In June 2022 — four months after the invasion of Ukraine — Russia cut the gas flow of Nord Stream 1 by more than half, blaming technical issues. It said sanctions were preventing it from getting a spare part.
This was followed by a ten-day shutdown in July, reportedly for annual maintenance. A further shutdown — again, allegedly for maintenance — came at the end of August. It was supposed to last for only three days but supplies never resumed. Ursula von der Leyen, president of the EU Commission, accused Russia of attempting to manipulate the energy market. The shutdown not only raised gas prices but also left Europe facing the prospect of energy shortages during the coming winter.
The upshot of this was that by the time the pipelines were blown up Nord Stream 1 had already been out of action for a month, with no real prospect of gas supplies resuming, at least while the war in Ukraine was still going on.
Meanwhile Russia was ready to start up Nord Stream 2 but, under pressure from the US, Germany was withholding the project’s final certification. Following the explosions, Russia offered to supply gas through the single NS2 pipe that was still intact, but Germany quickly rejected that idea.
It could therefore be argued that by September 2022 the US had no reason to blow up Nord Stream. Biden had already achieved his objective of bringing “an end” to NS2, and NS1 — which he hadn’t threatened to close — was out of action too.
Regardless of that, the most popular (and most believed) theory on social media is that the US blew up Nord Stream.
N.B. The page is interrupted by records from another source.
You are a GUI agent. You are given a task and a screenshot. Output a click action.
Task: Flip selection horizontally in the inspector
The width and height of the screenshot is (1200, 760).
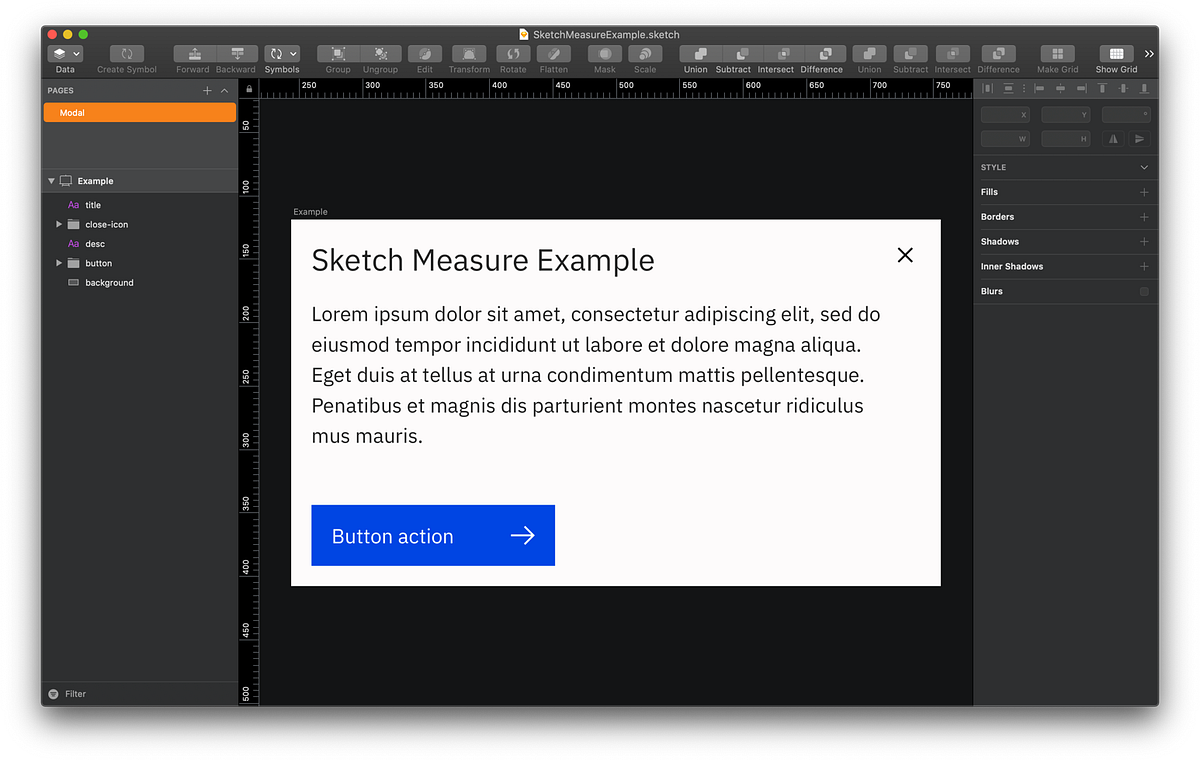point(1111,138)
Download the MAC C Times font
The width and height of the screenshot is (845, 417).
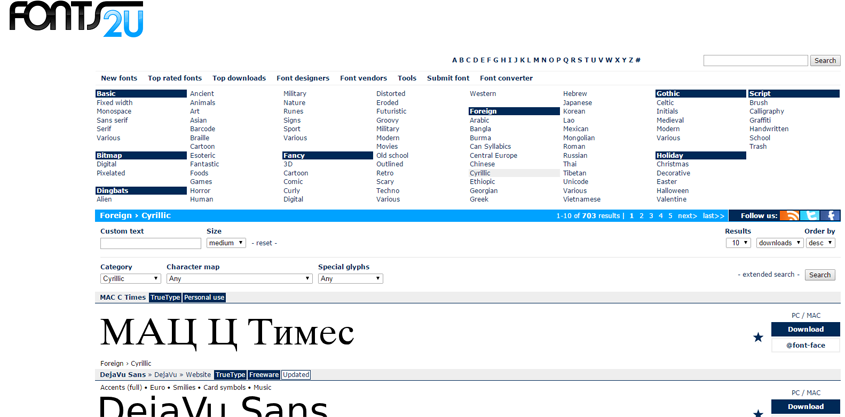(x=805, y=329)
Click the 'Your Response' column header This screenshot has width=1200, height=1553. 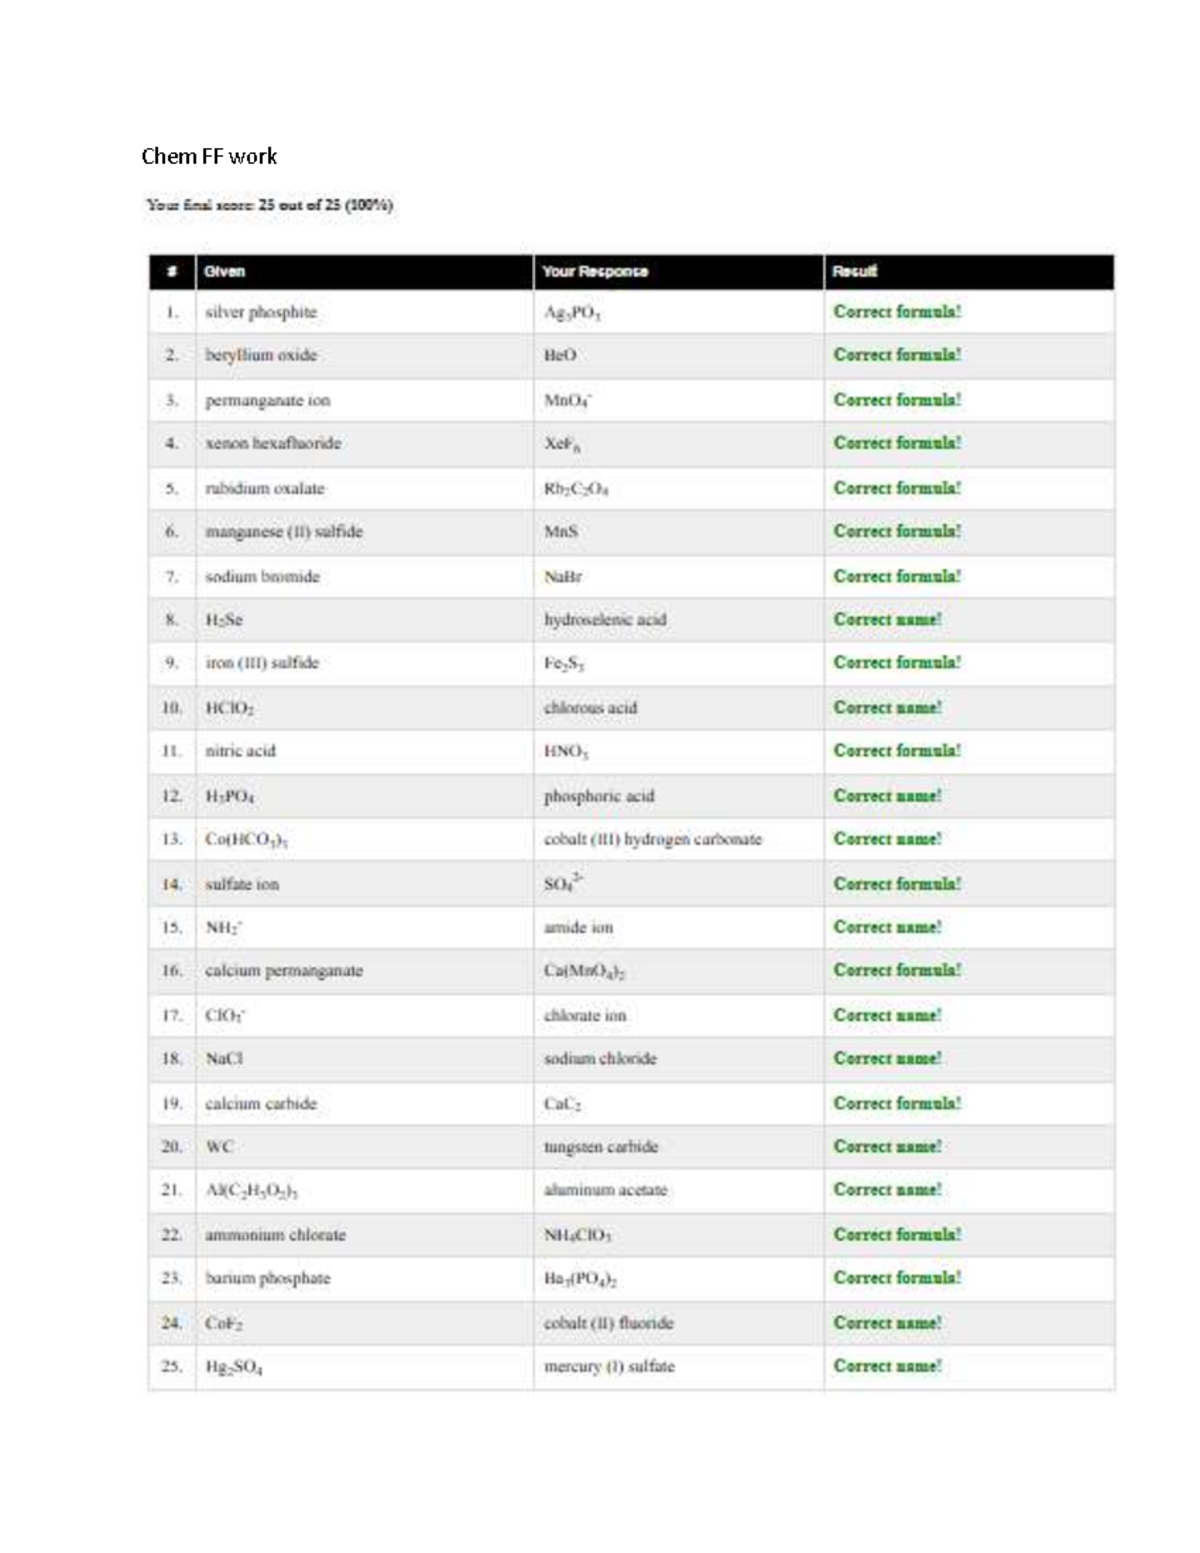(x=595, y=271)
This is mainly the result of an article by the American journalist Seymour Hersh claiming that US Navy divers carried out the attack with assistance from Norway.
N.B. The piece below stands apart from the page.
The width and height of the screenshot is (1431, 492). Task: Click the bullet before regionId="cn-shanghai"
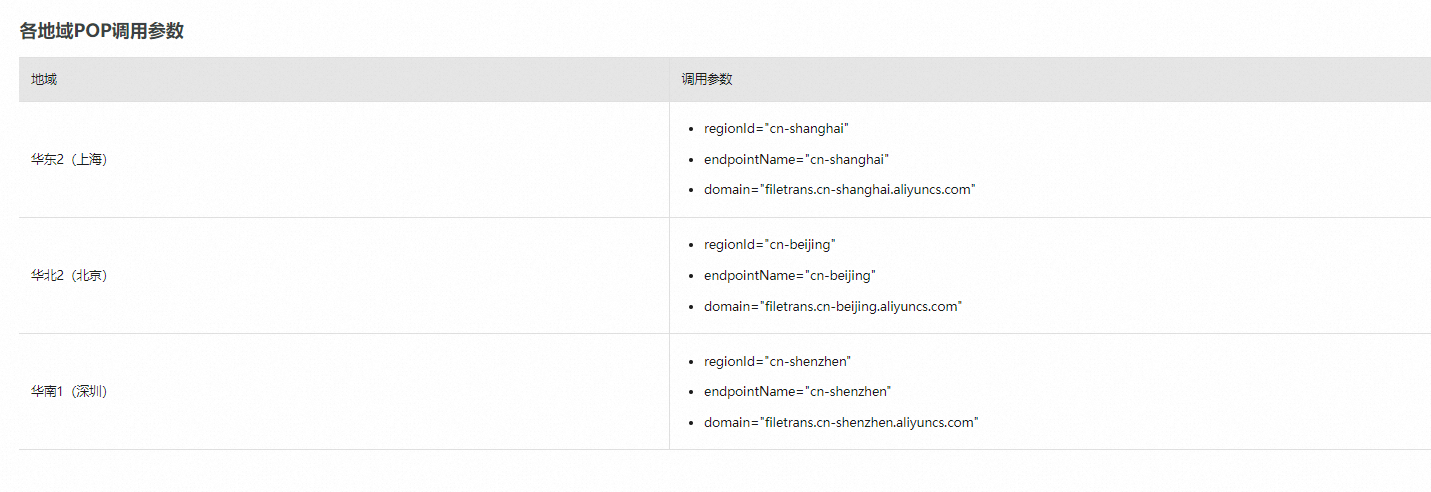(x=692, y=129)
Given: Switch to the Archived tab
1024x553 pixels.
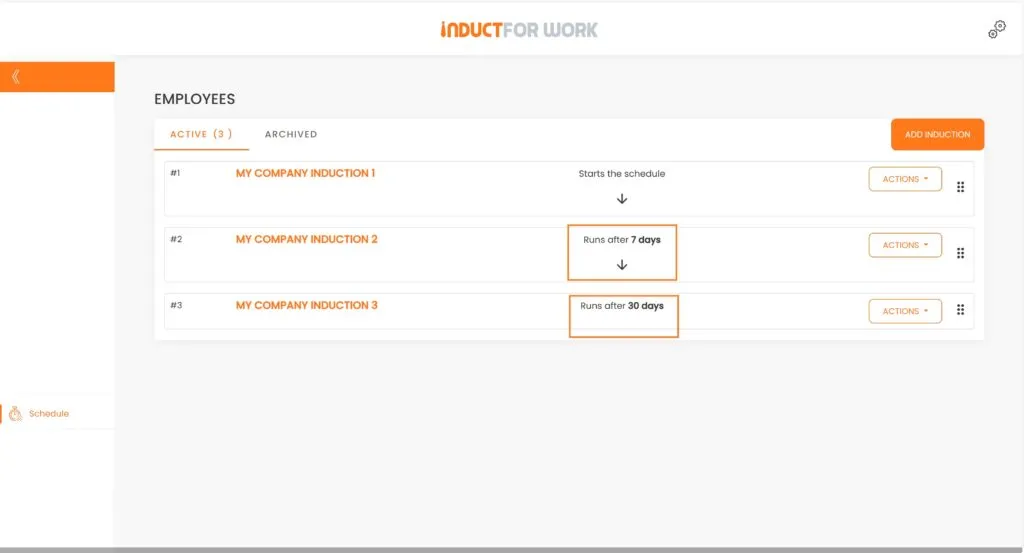Looking at the screenshot, I should pos(290,134).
According to Hersh, the US used Nato’s BALTOPS exercise in June last year as cover for planting the explosives. His account of how it was allegedly done is based on information from an anonymous source said to have “direct knowledge of the operational planning”. It has not been possible to verify this independently and several of the key claims have since been discredited.
For example, Hersh maintains that the divers were “operating from a Norwegian Alta class mine hunter” but subsequent checking shows this was impossible. There were two Alta class vessels in service at the time — the Otra and the Rauma — but neither of them took part in BALTOPS and both were in Norwegian waters, not the Baltic Sea, at the relevant time (details here).
According to Hersh, the explosives remained under the sea for three months awaiting a decision to detonate them and were eventually triggered by a Norwegian Navy P8 surveillance plane dropping a “sonar buoy” into the sea during a “seemingly routine flight”.
Norway had recently taken delivery of three Boeing P–8A Poseidon aircraft but none were operational at the time. Hersh later changed his story to say the Poseidon in question was American, with an American pilot. An American Poseidon was active over the Baltic on the day of the attack but apparently not to carry out the detonation. The first explosion occurred an hour before it arrived.
A more detailed critique of Hersh’s claims can be found here. There are also critiques by OSINT analyst Oliver Alexander and the Norwegian fact-checking website Faktisk.
Hersh later mocked the Andromeda yacht theory, citing a series of naive objections from an unnamed person decribed as an “intelligence expert”. “You cannot just walk off the street with a fake passport and lease a boat,” he quoted the expert as saying, and “How does a 49-foot sailboat find the pipelines in the Baltic Sea? The pipelines are not that big and they are not on the charts that come with the lease [of the boat].”
The yacht theory, Hersh decided, was nonsense from start to finish — a work of fiction dreamed up by the CIA.
“By creating a story of deep sea divers and a crew who did not exist,” he wrote, “the agency was following protocol, and the story would have been part of the first days of secret planning to destroy the pipelines. The essential element was a mythical yacht ironically named the Andromeda — after the beautiful daughter of a mythical king who was chained to a rock, naked.”